***** Bloco de texto *****
De fato, algumas das transformações mais importantes do sistema capitalista vão na direção daquilo que eram supostos da construção do socialismo. Para além da queda do Muro de Berlim, nossa perplexidade decorre do fato de que, pelo processo dinâmico do capitalismo e das forças sociais, chegamos a certos estágios que, nos velhos comícios, deixávamos "para quando o socialismo chegar". Para mim, esse é o desafio teórico mais importante.
Com os novos processos tecnológicos, aquilo que era específico do capital —uma certa forma de produzir valor, ou de produzir excedente econômico baseado na exploração da força de trabalho— praticamente explode. Ora, o sistema capitalista, pelo avanço das lutas sociais, foi capaz de chegar até certos pontos em que algumas das formas de reprodução da sociedade, embora não a totalidade, são claramente antimercantis.
Talvez oportunisticamente a gente pudesse dizer: eis uma vitória do socialismo embutida dentro do capitalismo. Mas é preciso, dentro do meu modo de ver, levar isso a sério, o que obriga a gente a repensar a própria questão do socialismo. Contudo, é preciso levar em conta que o capitalismo é um sistema vitorioso, no máximo, em dez países. O resto é um desastre lamentável. No entanto, guardando todos esses cuidados, é possível dizer que nesses dez países ele foi muito longe.

Maria da Conceição Tavares — Primeiramente, uma breve observação com relação à validade do marxismo como instrumento analítico. Eu considero que a crítica à economia política tem toda validade. Acho que os poucos marxistas que, depois de Marx, trataram da economia política fizeram contribuições absolutamente fundamentais, só que a partir de 30 não houve nenhuma contribuição relevante. Em compensação há importantes historiadores econômicos. Acontece que o marxismo ocidental enveredou pela filosofia —o que supostamente não devia fazer, pois o marxismo era uma crítica à filosofia— e pela "Kulturkritik".
Na "Kulturkritik" até que existem contribuições importantes, embora na verdade não tenham nada a ver com a crítica à economia política, nem com a economia política —e isso é justamente o reconhecimento de que no nível da superestrutura, em que Marx não tratou de coisa nenhuma, há relações mais complicadas. Mas no que diz respeito à mercadoria, à generalização da mercadoria, ao dinheiro, à reprodução do capital, à generalização das relações mercantis, ao mercado como espaço de relações capitalistas tendendo para uma idealização, à questão do desenvolvimento desigual e combinado, em relação a essas questões está tudo lá, nos textos de Marx.
*****
■ **Sua tarefa**:
Responda com base no texto sobre capitalismo e marxismo:
(a) Em quantos países, no máximo, o capitalismo é considerado um sistema vitorioso?
(b) A partir de quando, segundo Maria da Conceição Tavares, não houve nenhuma contribuição relevante à economia política por parte dos marxistas?
(c) Por quais dois caminhos enveredou o marxismo ocidental?
As linhas constituem material independente e não se relacionam com o texto.
***** Dados para análise *****
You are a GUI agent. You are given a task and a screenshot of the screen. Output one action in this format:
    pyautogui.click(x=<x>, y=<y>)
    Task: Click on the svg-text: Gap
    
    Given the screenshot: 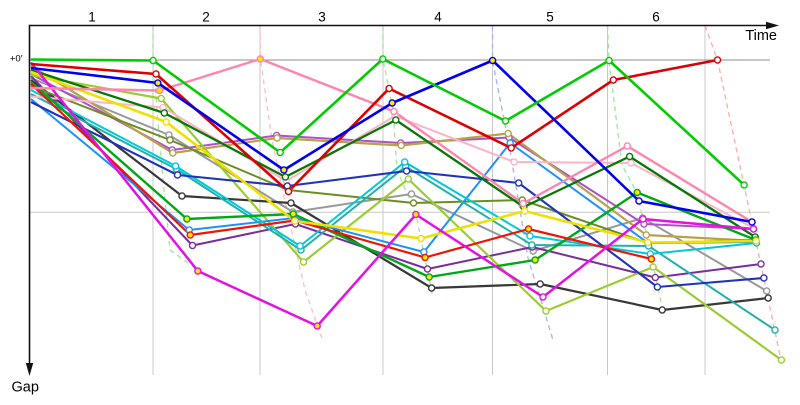 What is the action you would take?
    pyautogui.click(x=26, y=388)
    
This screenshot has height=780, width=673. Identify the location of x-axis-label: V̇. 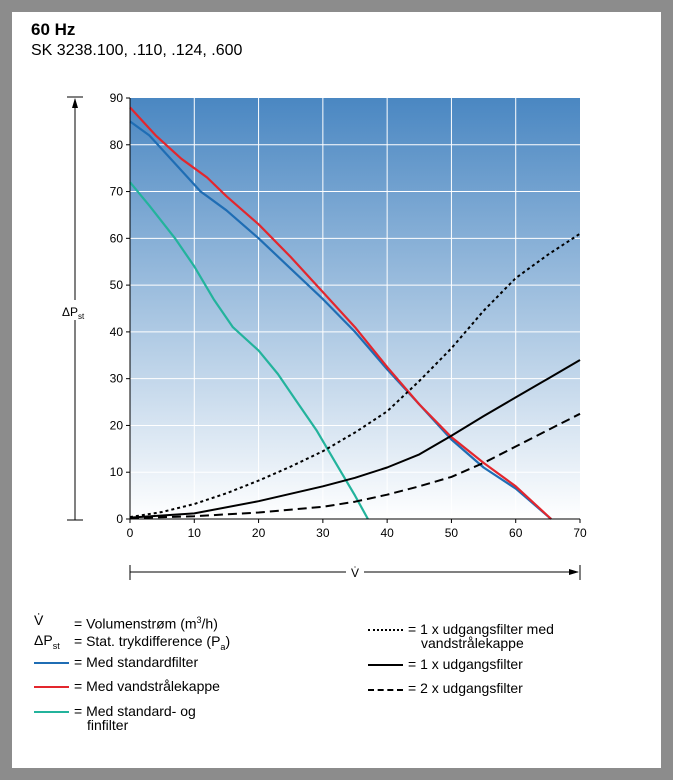
(355, 573).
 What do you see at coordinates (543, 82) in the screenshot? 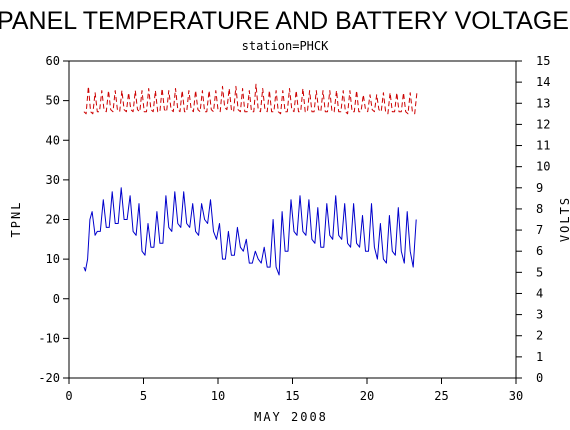
I see `y-right-tick-label: 14` at bounding box center [543, 82].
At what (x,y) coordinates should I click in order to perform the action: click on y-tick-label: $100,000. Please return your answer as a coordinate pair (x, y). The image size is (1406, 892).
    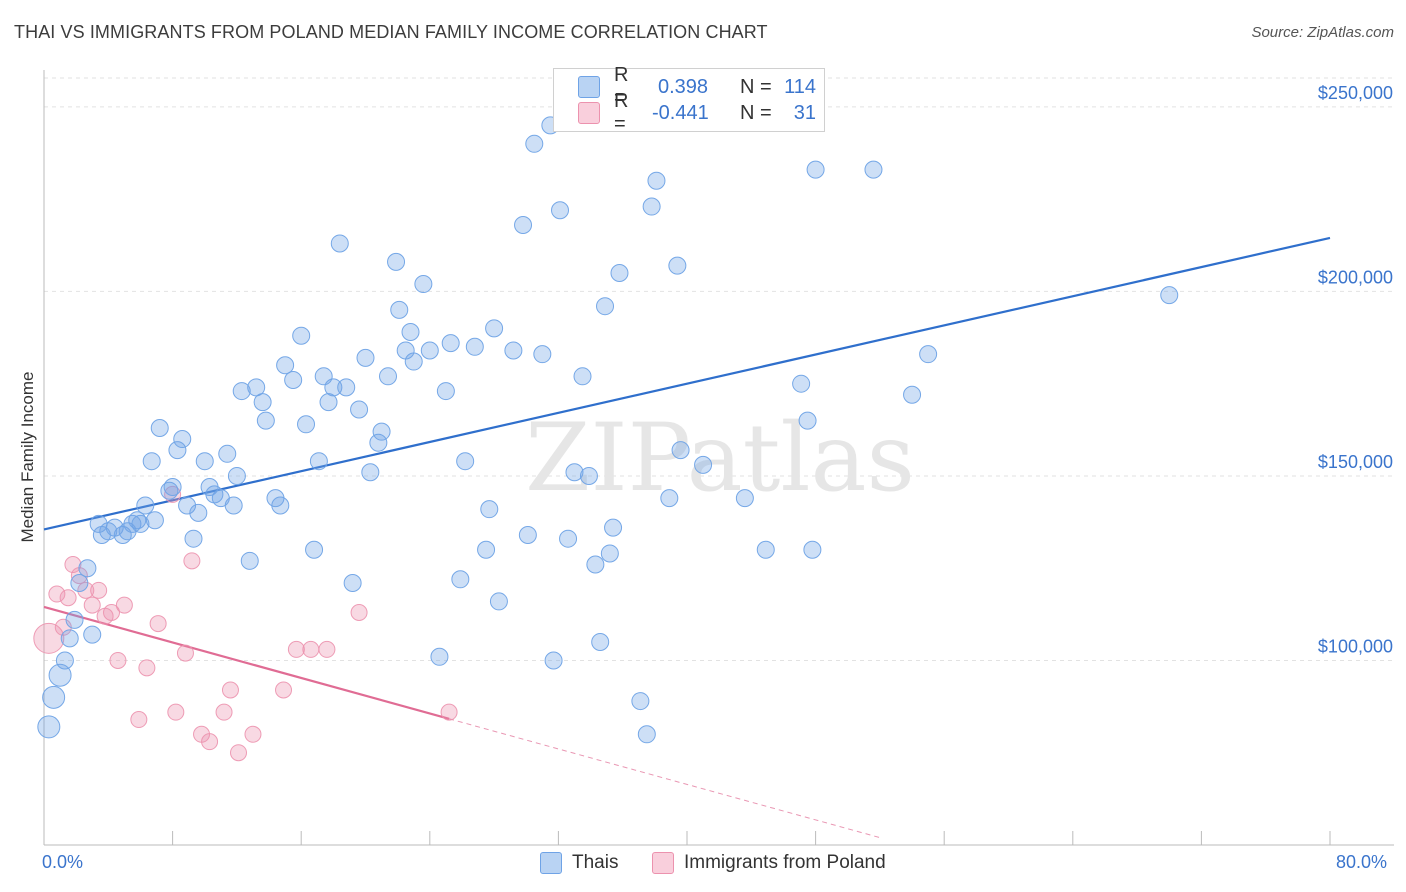
    Looking at the image, I should click on (1356, 646).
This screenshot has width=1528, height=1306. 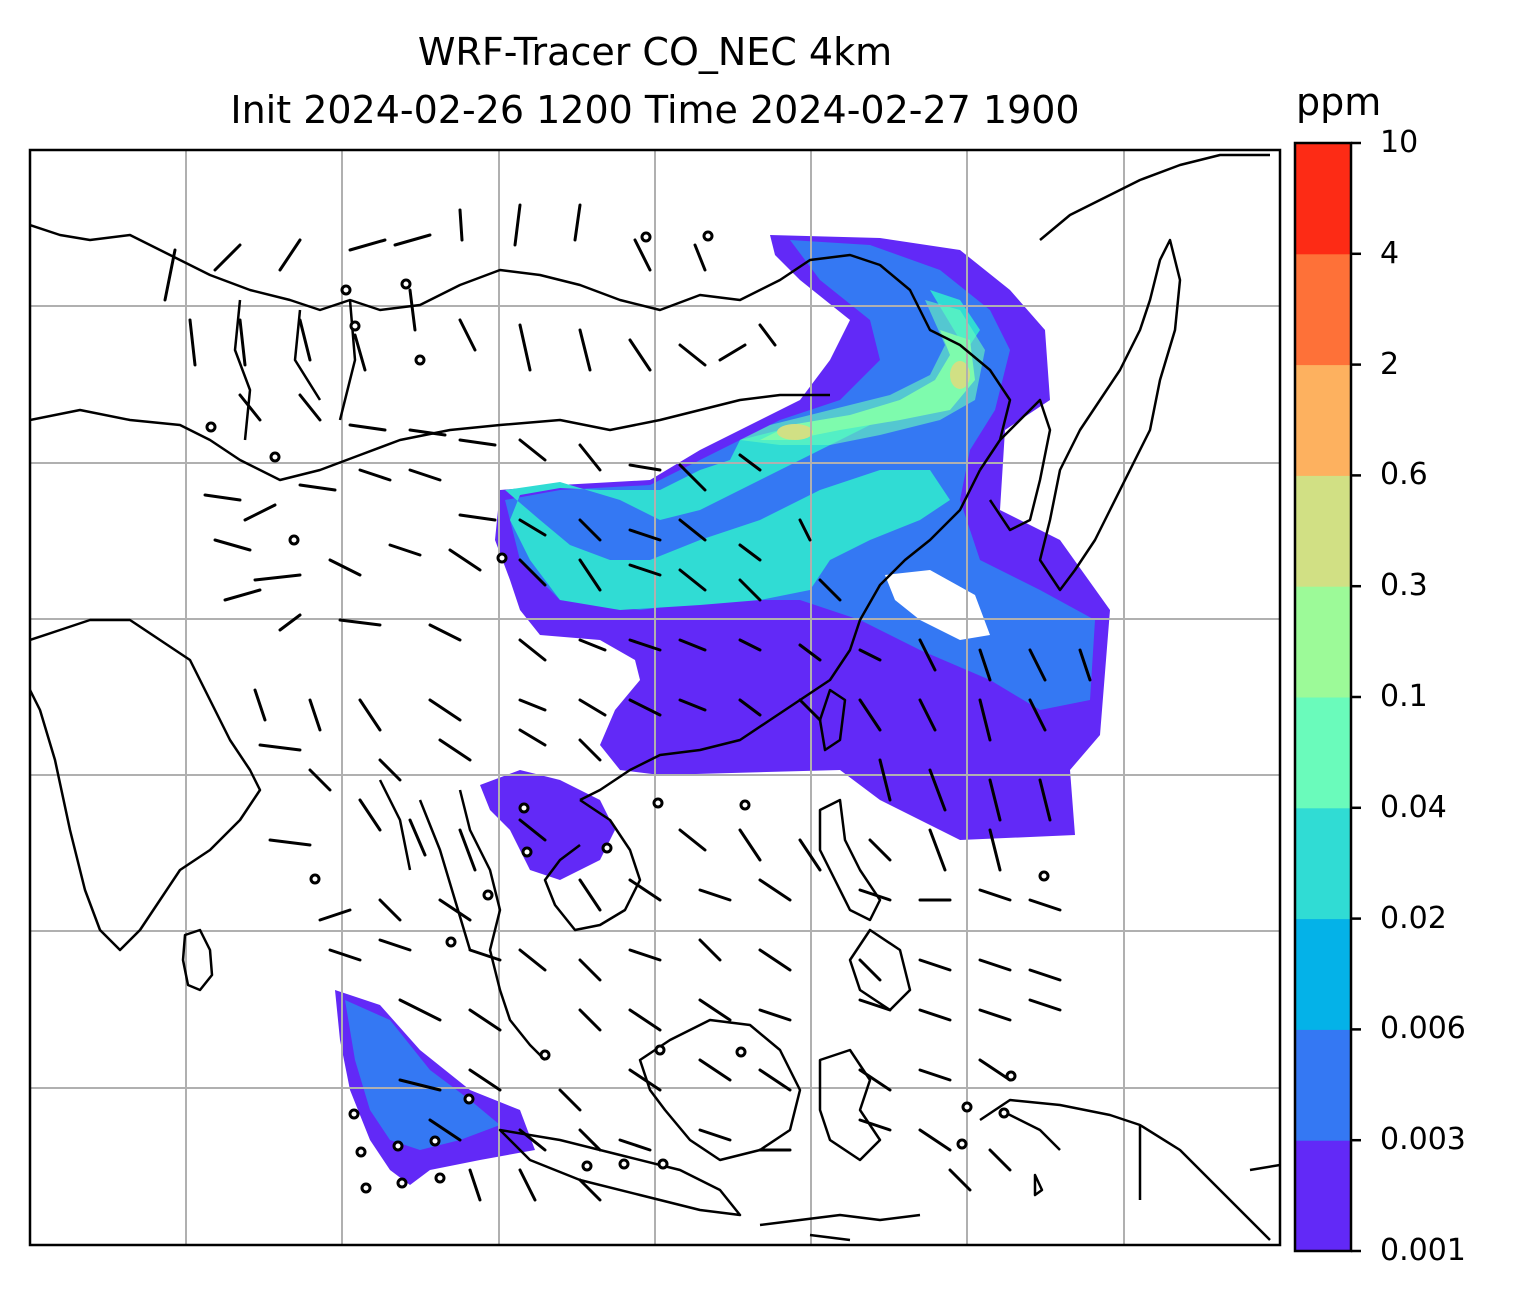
*****
■ **Exercício resolvido**:
(a) Em dez países, no máximo.
(b) A partir de 30.
(c) Pela filosofia e pela "Kulturkritik".